● **Task to complete**
Print out the entries, word for word.

● **Records**
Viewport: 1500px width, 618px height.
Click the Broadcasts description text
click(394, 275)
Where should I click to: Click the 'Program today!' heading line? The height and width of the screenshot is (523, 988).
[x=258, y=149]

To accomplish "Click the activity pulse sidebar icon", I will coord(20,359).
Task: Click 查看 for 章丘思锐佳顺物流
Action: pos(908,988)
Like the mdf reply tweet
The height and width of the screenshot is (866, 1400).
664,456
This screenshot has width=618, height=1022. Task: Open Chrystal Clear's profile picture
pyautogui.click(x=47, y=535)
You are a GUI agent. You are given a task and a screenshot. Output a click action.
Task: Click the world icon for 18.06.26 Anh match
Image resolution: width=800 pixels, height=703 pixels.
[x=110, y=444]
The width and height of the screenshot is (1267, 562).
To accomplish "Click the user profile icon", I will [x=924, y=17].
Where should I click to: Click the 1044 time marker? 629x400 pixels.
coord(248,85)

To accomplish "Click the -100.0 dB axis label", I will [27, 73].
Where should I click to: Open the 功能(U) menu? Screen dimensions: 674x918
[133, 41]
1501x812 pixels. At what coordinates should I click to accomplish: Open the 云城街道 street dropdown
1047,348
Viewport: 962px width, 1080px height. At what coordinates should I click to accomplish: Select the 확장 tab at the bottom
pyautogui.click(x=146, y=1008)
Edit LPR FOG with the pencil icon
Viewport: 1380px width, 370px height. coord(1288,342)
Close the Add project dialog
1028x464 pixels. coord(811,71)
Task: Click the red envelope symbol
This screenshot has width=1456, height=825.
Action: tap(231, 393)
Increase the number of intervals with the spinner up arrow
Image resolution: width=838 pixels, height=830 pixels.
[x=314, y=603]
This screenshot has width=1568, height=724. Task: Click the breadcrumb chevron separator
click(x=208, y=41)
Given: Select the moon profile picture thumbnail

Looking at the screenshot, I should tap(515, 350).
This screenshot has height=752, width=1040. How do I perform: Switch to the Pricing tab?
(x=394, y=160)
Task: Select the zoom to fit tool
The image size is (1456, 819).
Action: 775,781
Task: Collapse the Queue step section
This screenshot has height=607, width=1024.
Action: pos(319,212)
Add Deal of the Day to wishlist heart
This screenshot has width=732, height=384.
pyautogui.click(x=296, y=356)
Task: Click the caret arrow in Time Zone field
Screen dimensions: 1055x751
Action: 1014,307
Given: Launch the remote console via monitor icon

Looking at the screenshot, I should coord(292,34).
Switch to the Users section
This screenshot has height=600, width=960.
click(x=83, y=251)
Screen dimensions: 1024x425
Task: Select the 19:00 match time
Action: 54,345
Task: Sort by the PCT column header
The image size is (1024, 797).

● **Answer section**
Viewport: 1500px width, 618px height.
Click the Broadcasts description text
click(394, 275)
Where should I click to: Click the 'Program today!' heading line? The height and width of the screenshot is (523, 988).
[x=258, y=149]

To accomplish "Click the activity pulse sidebar icon", I will coord(20,359).
Task: Click 查看 for 章丘思锐佳顺物流
Action: pos(908,988)
Like the mdf reply tweet
The height and width of the screenshot is (866, 1400).
664,456
This screenshot has width=618, height=1022. Task: Open Chrystal Clear's profile picture
pyautogui.click(x=47, y=535)
You are a GUI agent. You are given a task and a screenshot. Output a click action.
Task: Click the world icon for 18.06.26 Anh match
Image resolution: width=800 pixels, height=703 pixels.
[x=110, y=444]
The width and height of the screenshot is (1267, 562).
To accomplish "Click the user profile icon", I will [x=924, y=17].
Where should I click to: Click the 1044 time marker? 629x400 pixels.
coord(248,85)

To accomplish "Click the -100.0 dB axis label", I will [27, 73].
Where should I click to: Open the 功能(U) menu? Screen dimensions: 674x918
[133, 41]
1501x812 pixels. At what coordinates should I click to accomplish: Open the 云城街道 street dropdown
1047,348
Viewport: 962px width, 1080px height. At what coordinates should I click to accomplish: Select the 확장 tab at the bottom
pyautogui.click(x=146, y=1008)
Edit LPR FOG with the pencil icon
Viewport: 1380px width, 370px height. coord(1288,342)
Close the Add project dialog
1028x464 pixels. coord(811,71)
Task: Click the red envelope symbol
This screenshot has width=1456, height=825.
Action: tap(231, 393)
Increase the number of intervals with the spinner up arrow
Image resolution: width=838 pixels, height=830 pixels.
[x=314, y=603]
This screenshot has width=1568, height=724. Task: Click the breadcrumb chevron separator
click(x=208, y=41)
Given: Select the moon profile picture thumbnail

Looking at the screenshot, I should tap(515, 350).
This screenshot has height=752, width=1040. How do I perform: Switch to the Pricing tab?
(x=394, y=160)
Task: Select the zoom to fit tool
The image size is (1456, 819).
Action: 775,781
Task: Collapse the Queue step section
This screenshot has height=607, width=1024.
Action: pos(319,212)
Add Deal of the Day to wishlist heart
This screenshot has width=732, height=384.
pyautogui.click(x=296, y=356)
Task: Click the caret arrow in Time Zone field
Screen dimensions: 1055x751
Action: 1014,307
Given: Launch the remote console via monitor icon

Looking at the screenshot, I should coord(292,34).
Switch to the Users section
This screenshot has height=600, width=960.
click(x=83, y=251)
Screen dimensions: 1024x425
Task: Select the 19:00 match time
Action: 54,345
Task: Sort by the PCT column header
The image size is (1024, 797).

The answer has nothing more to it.